- _Description of the task_
Every line containing the word "with" must be pulled from the records.

- _Supplied data_
+ + + + + + +

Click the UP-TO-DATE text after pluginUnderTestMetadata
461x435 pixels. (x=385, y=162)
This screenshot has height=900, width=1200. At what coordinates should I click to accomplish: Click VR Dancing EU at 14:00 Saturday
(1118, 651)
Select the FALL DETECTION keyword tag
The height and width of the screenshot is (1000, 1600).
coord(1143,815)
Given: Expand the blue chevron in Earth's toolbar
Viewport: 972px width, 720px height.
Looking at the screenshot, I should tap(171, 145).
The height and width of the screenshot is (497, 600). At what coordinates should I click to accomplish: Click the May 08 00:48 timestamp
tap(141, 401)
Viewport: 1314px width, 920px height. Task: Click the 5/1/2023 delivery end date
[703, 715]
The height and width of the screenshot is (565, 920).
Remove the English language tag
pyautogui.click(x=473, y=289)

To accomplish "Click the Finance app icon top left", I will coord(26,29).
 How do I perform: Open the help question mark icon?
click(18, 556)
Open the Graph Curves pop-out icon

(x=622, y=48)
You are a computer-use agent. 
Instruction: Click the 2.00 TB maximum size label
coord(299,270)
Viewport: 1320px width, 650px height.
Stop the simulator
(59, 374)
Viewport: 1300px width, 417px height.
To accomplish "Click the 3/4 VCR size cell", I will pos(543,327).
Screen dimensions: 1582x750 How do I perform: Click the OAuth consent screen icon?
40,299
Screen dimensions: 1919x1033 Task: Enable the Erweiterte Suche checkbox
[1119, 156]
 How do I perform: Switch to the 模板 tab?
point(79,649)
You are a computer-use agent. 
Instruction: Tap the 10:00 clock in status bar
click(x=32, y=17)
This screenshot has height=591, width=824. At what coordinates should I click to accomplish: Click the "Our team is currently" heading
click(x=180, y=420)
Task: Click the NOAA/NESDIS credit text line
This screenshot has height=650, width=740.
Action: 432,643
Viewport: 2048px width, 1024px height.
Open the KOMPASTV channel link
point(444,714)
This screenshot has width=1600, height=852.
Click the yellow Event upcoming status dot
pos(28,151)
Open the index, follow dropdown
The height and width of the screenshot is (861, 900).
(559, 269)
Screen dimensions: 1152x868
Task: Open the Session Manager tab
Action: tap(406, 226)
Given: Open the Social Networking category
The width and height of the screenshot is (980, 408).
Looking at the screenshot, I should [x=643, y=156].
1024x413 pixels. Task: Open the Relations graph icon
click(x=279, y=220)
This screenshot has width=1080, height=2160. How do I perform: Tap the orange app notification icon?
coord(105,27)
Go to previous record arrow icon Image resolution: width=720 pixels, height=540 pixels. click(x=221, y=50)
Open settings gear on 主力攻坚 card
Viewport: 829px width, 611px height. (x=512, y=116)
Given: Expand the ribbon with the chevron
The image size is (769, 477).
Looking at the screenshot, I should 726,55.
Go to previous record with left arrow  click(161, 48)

+ + + + + + +

- _Solution to this problem_
Given: Expand the ribbon with the chevron
Go to previous record with left arrow  click(161, 48)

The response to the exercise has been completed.